Calolzio, rifiuti e barbecue sul lungolago  Cresce la protesta: «Interverremo»
La zona del lungolago lungo viale De Gasperi è spesso utilizzata per falò

Calolzio, rifiuti e barbecue sul lungolago

Cresce la protesta: «Interverremo»

I cittadini si lamentano in particolare sui social a causa dell’inciviltà di molti

Il Comune si appresta a chiedere al parco Adda Nord di allentare i vincoli per renderlo fruibile

Immondizia e falò accesi sul lungolago calolziese: i cittadini si lamentano – sui social – mentre il Comune si prepara a chiedere al Parco Adda Nord di allentare i vincoli per permettere di rendere più fruibile l’area, magari attraverso la realizzazione di un chiosco.

Niente più spaccio

Durante la bella stagione è praticamente impossibile riuscire a non discutere dell’utilizzo – spesso irrispettoso delle regole e dell’ambiente – che viene fatto dell’area pic nic che sorge accanto a viale De Gasperi, di fronte all’azienda Fontana Pietro Spa. Se negli anni passati, però, la preoccupazione era legata alla presenza (anche) di soggetti dediti allo spaccio - come hanno dimostrato tante delle operazioni delle forze dell’ordine condotte per reprimere il fenomeno -, quest’anno lo sfogo è legato ad altro tema. Quello dell’abbandono dei rifiuti e dell’accensione di fuochi dove è severamente vietato. Tra richieste di maggiori controlli e insulti a chi sporca, qualcuno ha chiesto la realizzazione di un’area cani e la riscoperta del progetto – accantonato qualche anno fa – relativo alla creazione di un pubblico esercizio, ovviamente rispettoso dell’ambiente.

«Bisogna ricordare che la competenza su quell’area è del Parco Adda Nord e che quella zona è un Sito di interesse comunitario (Sic), quindi è difficile inserirvi elementi nuovi – ha ricordato il vicesindaco Aldo Valsecchi -. C’è ancora, invece, l’autorizzazione a realizzare il famoso chiosco, ma le caratteristiche imposte dal Parco (sollevato da terra a mo di palafitta, in vetro) ne fanno un progetto tanto oneroso che di operatori non se ne sono mai trovati.

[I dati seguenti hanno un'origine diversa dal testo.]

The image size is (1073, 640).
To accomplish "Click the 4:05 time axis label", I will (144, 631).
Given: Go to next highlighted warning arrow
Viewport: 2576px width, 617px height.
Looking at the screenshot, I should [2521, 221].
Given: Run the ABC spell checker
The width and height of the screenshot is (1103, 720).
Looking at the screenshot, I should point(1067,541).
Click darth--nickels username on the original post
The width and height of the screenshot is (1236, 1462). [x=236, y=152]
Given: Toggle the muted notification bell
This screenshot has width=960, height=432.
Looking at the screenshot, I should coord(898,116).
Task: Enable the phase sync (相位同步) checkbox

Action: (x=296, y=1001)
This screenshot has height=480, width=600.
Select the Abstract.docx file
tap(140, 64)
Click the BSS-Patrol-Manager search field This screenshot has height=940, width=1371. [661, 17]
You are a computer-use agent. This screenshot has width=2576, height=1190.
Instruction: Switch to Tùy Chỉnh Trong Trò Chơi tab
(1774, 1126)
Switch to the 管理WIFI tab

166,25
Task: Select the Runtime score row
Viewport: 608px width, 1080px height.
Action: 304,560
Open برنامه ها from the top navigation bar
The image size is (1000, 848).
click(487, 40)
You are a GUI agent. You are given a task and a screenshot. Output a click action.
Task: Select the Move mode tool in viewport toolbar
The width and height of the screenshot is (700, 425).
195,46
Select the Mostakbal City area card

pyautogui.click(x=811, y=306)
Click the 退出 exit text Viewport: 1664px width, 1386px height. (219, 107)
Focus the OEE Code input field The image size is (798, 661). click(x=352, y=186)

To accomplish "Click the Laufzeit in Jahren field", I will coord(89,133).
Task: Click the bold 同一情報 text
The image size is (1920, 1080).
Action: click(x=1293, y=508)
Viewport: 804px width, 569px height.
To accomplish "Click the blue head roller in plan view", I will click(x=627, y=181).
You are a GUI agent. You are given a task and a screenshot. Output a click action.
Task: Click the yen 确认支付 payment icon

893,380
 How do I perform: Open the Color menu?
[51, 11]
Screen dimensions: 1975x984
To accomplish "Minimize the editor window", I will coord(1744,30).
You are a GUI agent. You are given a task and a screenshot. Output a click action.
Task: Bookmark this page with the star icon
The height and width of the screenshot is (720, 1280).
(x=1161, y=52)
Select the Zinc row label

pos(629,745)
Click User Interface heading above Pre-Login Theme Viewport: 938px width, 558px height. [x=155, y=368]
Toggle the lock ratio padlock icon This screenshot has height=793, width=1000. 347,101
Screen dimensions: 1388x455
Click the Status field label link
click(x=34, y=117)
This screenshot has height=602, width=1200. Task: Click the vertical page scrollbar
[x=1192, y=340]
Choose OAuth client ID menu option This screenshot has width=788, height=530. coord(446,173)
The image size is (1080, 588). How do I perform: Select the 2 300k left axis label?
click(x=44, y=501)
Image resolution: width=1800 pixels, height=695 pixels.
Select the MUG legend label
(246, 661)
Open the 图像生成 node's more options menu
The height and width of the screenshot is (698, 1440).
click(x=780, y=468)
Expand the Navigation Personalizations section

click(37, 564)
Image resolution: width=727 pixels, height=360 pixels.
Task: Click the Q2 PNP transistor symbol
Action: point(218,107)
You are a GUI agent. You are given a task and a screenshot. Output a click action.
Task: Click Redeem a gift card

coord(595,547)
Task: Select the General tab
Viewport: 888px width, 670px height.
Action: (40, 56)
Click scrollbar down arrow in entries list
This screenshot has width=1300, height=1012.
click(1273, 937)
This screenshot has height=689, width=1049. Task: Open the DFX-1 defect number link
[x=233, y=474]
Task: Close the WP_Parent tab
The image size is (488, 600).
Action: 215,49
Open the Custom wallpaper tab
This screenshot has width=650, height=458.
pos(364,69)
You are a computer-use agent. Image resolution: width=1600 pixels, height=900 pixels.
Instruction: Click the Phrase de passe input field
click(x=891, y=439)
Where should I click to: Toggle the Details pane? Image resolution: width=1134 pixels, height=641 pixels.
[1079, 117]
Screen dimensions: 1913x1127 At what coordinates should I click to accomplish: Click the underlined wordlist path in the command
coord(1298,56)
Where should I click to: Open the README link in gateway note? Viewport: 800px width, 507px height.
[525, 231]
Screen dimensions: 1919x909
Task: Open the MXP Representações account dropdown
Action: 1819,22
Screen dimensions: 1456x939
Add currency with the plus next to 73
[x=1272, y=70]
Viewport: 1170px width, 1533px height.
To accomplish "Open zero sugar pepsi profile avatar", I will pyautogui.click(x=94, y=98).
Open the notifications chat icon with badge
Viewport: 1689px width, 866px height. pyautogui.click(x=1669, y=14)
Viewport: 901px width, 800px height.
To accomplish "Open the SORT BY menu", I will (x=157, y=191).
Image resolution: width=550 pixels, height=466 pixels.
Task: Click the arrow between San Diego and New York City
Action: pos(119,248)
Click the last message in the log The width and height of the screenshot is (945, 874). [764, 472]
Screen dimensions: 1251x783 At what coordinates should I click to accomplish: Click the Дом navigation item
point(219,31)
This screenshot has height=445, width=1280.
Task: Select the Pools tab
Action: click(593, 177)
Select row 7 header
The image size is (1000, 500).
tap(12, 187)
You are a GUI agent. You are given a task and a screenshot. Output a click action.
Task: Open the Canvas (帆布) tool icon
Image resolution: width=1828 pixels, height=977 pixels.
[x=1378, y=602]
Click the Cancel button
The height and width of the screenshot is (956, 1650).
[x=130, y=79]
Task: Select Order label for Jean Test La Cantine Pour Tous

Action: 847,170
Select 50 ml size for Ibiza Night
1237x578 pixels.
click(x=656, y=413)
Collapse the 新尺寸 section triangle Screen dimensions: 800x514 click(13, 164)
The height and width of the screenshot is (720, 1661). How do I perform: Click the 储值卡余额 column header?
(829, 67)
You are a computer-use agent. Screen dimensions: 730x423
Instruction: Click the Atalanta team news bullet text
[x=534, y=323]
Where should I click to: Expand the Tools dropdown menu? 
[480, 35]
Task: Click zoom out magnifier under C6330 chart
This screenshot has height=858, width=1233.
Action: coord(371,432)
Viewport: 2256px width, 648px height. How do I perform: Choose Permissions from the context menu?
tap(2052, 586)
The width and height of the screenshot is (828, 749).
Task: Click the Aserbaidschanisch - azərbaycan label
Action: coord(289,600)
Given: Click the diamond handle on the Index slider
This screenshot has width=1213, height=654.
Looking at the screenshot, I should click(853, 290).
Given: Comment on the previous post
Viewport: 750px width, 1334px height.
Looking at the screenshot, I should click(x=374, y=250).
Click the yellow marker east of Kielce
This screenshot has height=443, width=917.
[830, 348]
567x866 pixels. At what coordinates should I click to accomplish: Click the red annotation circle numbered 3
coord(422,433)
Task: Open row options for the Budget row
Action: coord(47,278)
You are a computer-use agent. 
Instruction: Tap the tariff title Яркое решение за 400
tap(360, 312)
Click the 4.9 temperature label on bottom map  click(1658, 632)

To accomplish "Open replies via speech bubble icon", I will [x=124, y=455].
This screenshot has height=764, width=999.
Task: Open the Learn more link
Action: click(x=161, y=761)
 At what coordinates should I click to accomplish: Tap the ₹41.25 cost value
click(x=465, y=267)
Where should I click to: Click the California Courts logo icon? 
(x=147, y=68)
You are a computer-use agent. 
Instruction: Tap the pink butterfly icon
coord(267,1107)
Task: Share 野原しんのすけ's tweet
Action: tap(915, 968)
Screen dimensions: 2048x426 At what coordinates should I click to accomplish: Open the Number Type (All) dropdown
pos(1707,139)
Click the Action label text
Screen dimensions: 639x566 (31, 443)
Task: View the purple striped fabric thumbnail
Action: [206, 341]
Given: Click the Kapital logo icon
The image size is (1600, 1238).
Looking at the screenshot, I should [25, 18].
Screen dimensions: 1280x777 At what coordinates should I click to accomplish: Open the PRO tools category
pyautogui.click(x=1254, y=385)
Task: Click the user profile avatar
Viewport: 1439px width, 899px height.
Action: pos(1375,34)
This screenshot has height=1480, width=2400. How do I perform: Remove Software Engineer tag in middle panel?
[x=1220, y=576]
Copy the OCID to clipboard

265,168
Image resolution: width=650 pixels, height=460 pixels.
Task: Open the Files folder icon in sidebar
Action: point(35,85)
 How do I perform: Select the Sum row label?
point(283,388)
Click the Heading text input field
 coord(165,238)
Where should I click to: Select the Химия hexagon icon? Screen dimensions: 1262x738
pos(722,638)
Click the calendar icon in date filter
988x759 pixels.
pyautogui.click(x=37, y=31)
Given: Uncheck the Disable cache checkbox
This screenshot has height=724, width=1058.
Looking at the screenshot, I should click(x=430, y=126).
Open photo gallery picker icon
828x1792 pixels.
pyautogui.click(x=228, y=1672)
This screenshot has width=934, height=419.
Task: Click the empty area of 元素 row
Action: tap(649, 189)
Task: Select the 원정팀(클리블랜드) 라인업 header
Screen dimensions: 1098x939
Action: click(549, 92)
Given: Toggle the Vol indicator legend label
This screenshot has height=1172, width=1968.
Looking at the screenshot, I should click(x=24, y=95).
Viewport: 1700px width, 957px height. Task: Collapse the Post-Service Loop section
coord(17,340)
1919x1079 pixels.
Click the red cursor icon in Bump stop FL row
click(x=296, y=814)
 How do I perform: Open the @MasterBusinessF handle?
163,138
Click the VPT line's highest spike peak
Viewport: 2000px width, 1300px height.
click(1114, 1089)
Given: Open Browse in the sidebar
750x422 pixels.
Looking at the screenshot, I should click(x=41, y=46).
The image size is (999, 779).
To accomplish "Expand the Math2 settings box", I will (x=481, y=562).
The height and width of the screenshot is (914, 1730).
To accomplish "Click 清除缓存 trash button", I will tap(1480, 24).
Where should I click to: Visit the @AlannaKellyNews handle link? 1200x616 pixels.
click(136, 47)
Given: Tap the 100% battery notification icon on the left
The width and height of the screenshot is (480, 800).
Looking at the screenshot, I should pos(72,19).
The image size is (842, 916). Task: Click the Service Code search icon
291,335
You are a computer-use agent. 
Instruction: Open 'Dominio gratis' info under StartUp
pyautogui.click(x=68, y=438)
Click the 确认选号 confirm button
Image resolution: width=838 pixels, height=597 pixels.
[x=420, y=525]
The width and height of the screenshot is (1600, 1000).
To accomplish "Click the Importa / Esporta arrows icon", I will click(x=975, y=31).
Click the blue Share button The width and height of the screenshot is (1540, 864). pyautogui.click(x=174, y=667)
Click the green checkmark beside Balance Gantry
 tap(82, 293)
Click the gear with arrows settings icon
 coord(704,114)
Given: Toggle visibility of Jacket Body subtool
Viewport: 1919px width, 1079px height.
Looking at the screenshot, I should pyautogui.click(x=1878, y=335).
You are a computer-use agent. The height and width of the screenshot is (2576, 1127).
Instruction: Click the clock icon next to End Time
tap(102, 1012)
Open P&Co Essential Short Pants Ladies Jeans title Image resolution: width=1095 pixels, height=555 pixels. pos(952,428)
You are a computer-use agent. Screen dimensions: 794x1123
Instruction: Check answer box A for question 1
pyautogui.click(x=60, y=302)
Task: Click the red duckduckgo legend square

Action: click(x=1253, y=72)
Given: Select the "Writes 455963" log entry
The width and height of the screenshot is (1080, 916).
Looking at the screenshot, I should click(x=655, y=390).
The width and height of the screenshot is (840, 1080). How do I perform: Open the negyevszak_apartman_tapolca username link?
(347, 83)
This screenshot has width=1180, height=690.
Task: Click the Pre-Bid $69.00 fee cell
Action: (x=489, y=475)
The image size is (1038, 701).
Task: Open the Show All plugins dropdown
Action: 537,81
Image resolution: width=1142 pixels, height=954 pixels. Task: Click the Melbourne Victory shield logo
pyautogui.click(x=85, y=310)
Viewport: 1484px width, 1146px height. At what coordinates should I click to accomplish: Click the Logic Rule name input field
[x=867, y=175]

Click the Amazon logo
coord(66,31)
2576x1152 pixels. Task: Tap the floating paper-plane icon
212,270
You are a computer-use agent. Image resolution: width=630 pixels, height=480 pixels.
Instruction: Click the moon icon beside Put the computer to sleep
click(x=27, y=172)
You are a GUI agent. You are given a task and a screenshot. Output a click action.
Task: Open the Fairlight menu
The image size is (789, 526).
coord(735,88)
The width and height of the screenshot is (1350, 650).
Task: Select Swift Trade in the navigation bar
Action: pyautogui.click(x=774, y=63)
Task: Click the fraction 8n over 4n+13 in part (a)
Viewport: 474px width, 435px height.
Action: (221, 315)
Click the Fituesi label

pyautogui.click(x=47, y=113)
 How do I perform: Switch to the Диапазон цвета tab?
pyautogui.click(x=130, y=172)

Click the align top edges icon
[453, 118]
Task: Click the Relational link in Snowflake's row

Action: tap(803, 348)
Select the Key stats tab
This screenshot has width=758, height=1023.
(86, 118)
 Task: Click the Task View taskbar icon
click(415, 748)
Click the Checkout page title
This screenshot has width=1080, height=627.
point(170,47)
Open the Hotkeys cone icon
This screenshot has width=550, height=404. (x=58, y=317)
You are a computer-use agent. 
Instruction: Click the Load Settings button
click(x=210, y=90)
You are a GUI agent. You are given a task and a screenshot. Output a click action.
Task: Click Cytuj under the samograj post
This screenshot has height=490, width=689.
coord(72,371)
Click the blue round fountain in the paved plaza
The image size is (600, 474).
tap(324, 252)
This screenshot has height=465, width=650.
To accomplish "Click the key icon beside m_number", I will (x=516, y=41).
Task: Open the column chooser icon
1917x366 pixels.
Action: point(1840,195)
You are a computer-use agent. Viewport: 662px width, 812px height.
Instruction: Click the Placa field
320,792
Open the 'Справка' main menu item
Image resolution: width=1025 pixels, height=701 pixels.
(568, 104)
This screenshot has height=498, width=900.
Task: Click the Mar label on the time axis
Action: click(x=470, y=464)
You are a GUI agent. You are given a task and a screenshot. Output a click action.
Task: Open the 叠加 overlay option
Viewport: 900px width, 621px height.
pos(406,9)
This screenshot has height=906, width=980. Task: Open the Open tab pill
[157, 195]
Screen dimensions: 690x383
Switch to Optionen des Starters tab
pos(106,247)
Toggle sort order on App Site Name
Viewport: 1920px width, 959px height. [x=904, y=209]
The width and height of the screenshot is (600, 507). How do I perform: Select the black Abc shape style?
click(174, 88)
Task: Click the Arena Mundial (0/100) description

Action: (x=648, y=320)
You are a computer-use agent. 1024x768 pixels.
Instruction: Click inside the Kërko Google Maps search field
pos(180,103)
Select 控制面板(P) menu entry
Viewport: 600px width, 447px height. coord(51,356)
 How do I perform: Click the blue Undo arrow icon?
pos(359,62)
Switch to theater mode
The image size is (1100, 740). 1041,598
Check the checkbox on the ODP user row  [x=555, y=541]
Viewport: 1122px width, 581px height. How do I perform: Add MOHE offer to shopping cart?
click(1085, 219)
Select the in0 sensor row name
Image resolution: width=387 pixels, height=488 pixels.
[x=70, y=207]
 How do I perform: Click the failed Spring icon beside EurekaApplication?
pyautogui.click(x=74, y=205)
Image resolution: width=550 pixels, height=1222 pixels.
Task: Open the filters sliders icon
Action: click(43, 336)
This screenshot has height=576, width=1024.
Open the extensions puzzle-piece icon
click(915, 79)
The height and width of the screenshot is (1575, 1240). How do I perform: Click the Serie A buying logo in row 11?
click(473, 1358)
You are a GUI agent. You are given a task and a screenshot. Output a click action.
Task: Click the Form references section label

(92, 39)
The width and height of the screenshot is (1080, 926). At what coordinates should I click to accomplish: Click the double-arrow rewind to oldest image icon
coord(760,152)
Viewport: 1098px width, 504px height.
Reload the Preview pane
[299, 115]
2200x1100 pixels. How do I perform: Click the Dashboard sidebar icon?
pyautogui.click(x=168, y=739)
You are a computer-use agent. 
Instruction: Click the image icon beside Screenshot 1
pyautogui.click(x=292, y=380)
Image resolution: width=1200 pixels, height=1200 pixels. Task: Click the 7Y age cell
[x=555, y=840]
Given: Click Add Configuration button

Valorizzare questo spazio è comunque una delle priorità della nostra amministrazione, tanto è vero che il sindaco Ghezzi tornerà a breve al Parco Adda per valutare alcuni interventi».

L’ente di Trezzo sta infatti rifacendo il Piano Territoriale e in questo contesto il Comune di Calolzio chiederà la possibilità di utilizzare le aree a parco anche per la fruizione dei cittadini.

Punti spiaggia

«In particolare chiederemo la possibilità di predisporre a spiaggia alcuni punti della riva, nei luoghi più adatti, per rendere il nostro lungolago ancora più attrattivo e fruibile».

«Sul discorso sicurezza, grazie al taglio degli alberi che ha rarefatto la vegetazione e alle operazioni delle forze dell’ordine, con il continuo monitoraggio dei Carabinieri, la situazione è molto migliorata – è intervenuto l’assessore alla Polizia Locale, Luca Caremi -. Per quanto riguarda l’abbandono dei rifiuti, rispetto a qualche anno fa le condizioni sono migliorate, ma abbiamo ancora problemi legati all’inciviltà di alcuni frequentatori. Purtroppo non abbiamo modo, in questo periodo, di effettuare controlli mirati con gli agenti, avendo un organico ridotto. Se qualcuno, però, nota qualcosa di irregolare, ci contatti subito. Così ci permetterà di intervenire».